Later on in the day Old Eagle and Two Bears had gone out to kill a badger. They brought back the carcass and slit open the belly, after an age-old Sioux custom. Removing the entrails, they allowed the blood to congeal. Then they propped up the wounded warrior so he could use the coagulated blood as a mirror. It was an ancient device for predicting the future. If a warrior saw a youthful image in the jelled blood, he would die young. If he saw the reflection of an aged person, he might count on living a long time. Old She Bear stiffened perceptibly as he saw himself much as he was -- a relatively young man. As he drew back in dismay, Two Bears stooped over him. He, too, saw his own youthful image reflected in badger blood.
Before many hours had passed, Old She Bear breathed his last and in the early morning of the new day, Old Eagle and Two Bears painted the dead warrior's face red, and dressed him in his ceremonial buckskins. His widow cut off her heavy braids and gashed her legs with a sharp knife. Her keening could be heard for over a mile up and down the creek. Once her husband's body was ready and placed on a cottonwood log scaffold six feet high, she pitched the lodge over him for the last time.
Using face paint, Old Eagle and Two Bears marked sacred symbols on the outside of the tepee. They would help to draw Wakan Tanka's attention to Old She Bear's departing spirit and insure its arriving safely in the Last Hunting Ground. Normally, the process of decorating the lodge for burial would have taken several hours. But the variety of clay pigment in the area was limited, so they had to make out with few colors. The painting and ornamentation were completed soon after midday, just as Old She Bear's widow and her aging aunt were striking the other lodges and loading their belongings on the pony drags for the move downstream to the Little Big Horn.
Custer's Fall: The Indian Side of the Story by David Humphreys Miller, University of Nebraska Press, Lincoln, NE 1957 p 73 - 75
Old Eagle was also known as Amos Clown. His wife was Julia Iron Cedar, who was related to Crazy Horse.

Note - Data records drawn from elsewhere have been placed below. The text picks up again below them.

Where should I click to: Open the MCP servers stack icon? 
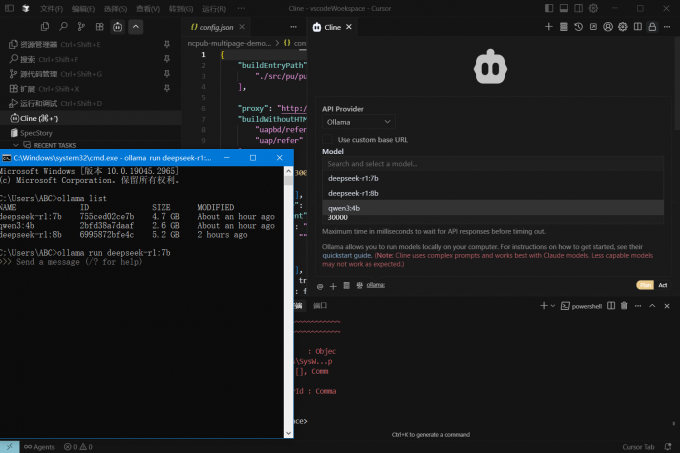pyautogui.click(x=563, y=27)
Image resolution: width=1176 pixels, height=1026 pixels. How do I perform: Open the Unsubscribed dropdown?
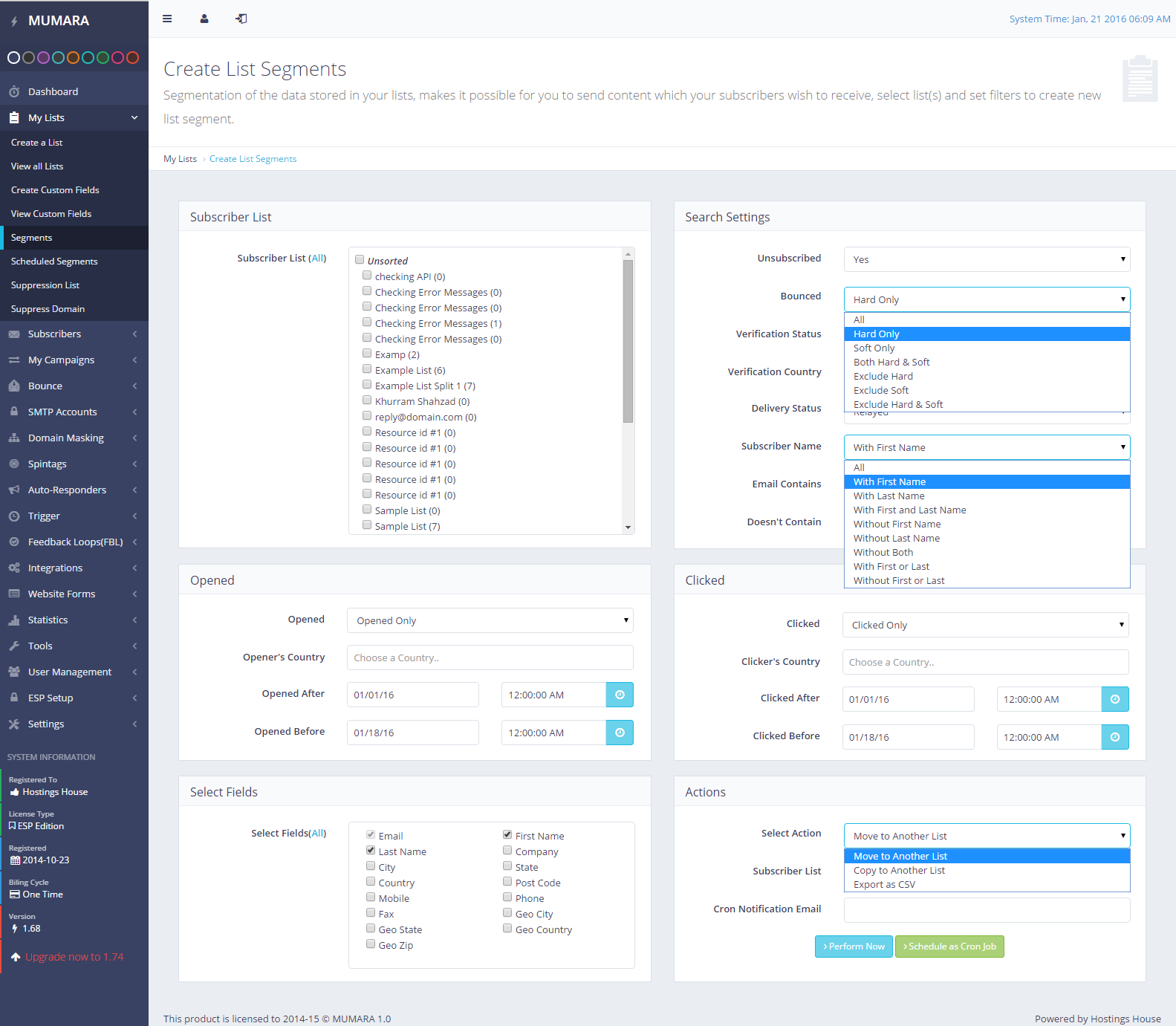pos(987,259)
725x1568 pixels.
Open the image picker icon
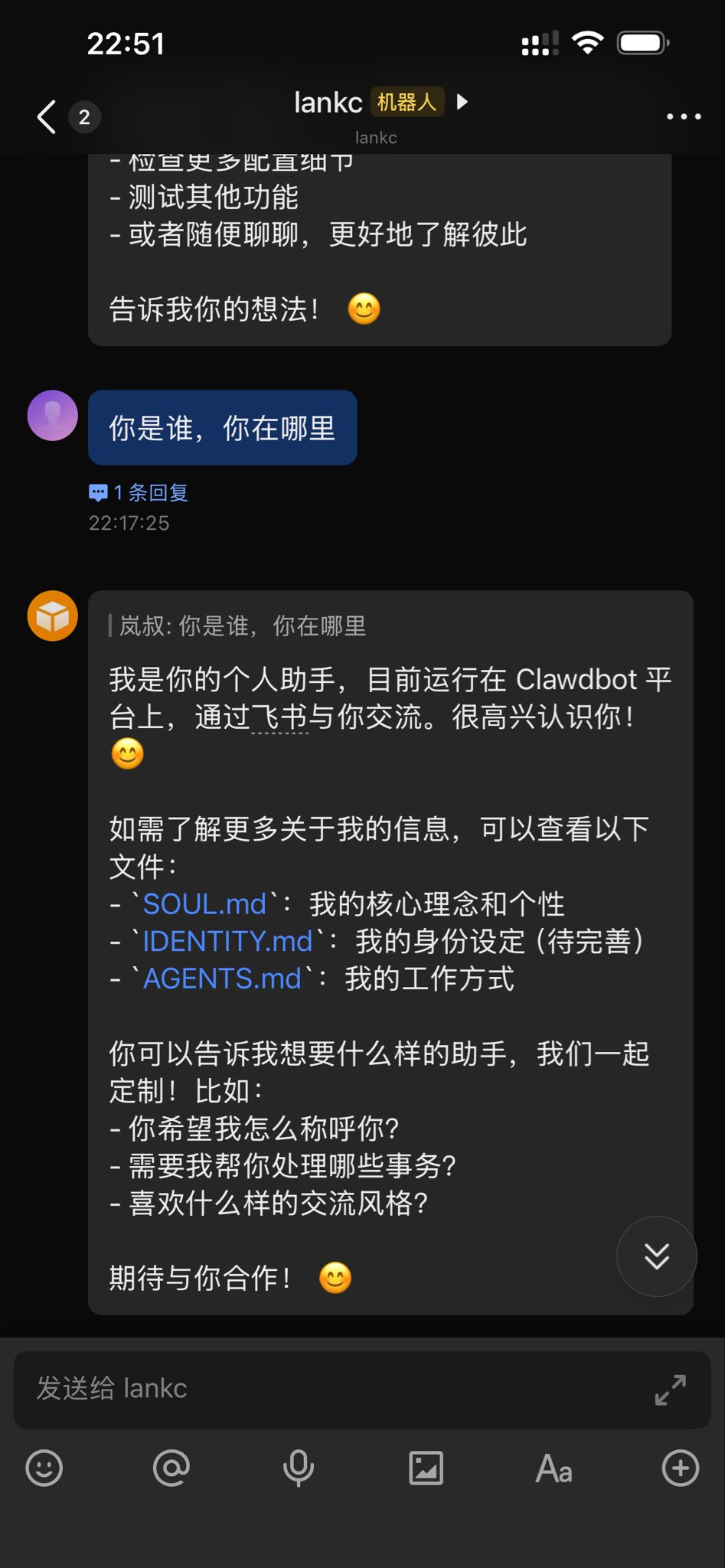426,1468
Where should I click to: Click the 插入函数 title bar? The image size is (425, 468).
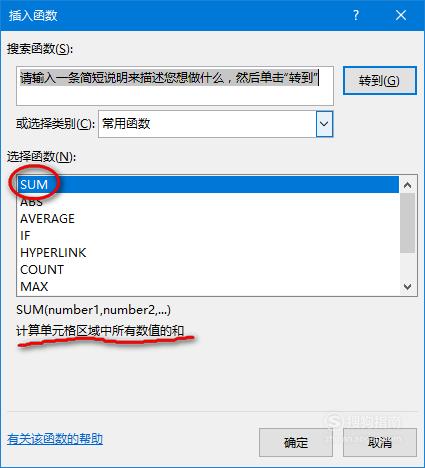(173, 15)
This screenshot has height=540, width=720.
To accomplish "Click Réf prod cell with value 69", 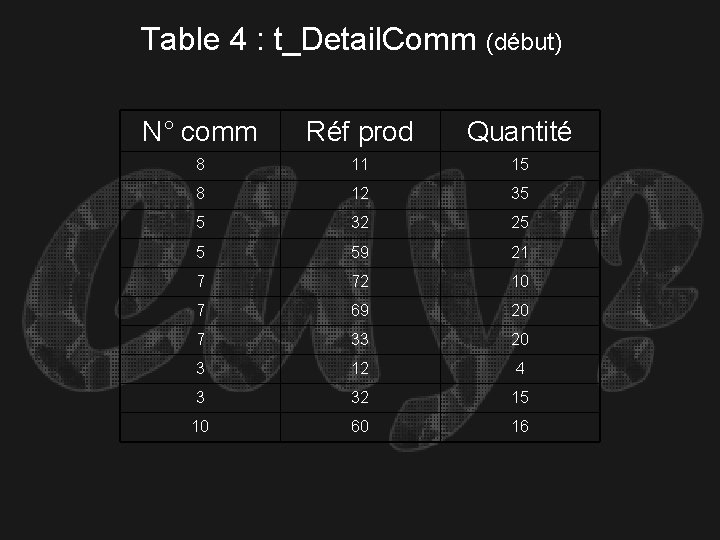I will [360, 310].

Although it has nothing to do with the battle per se (except as psychological backdrop), Old Eagle's story of the badger's blood prophesy provides one of those rare glimpses through the veil to the world as it was to the Sioux and Cheyenne.
Concerning the mirror of coagulated badger's blood, David Humphreys Miller wrote: "Old Eagle told me the story of Old She-Bear and Two Bears seeing their reflections in badger blood. Few warriors had the courage to use this hair-raising method of looking into the future. Old Eagle assured me that he had been most careful to look in another direction while this was going on."
The badger's blood prophesy was fulfilled the next day when Two Bears was killed by Reno's troopers early in the Seventh Cavalry's sneak attack on the huge Indian village.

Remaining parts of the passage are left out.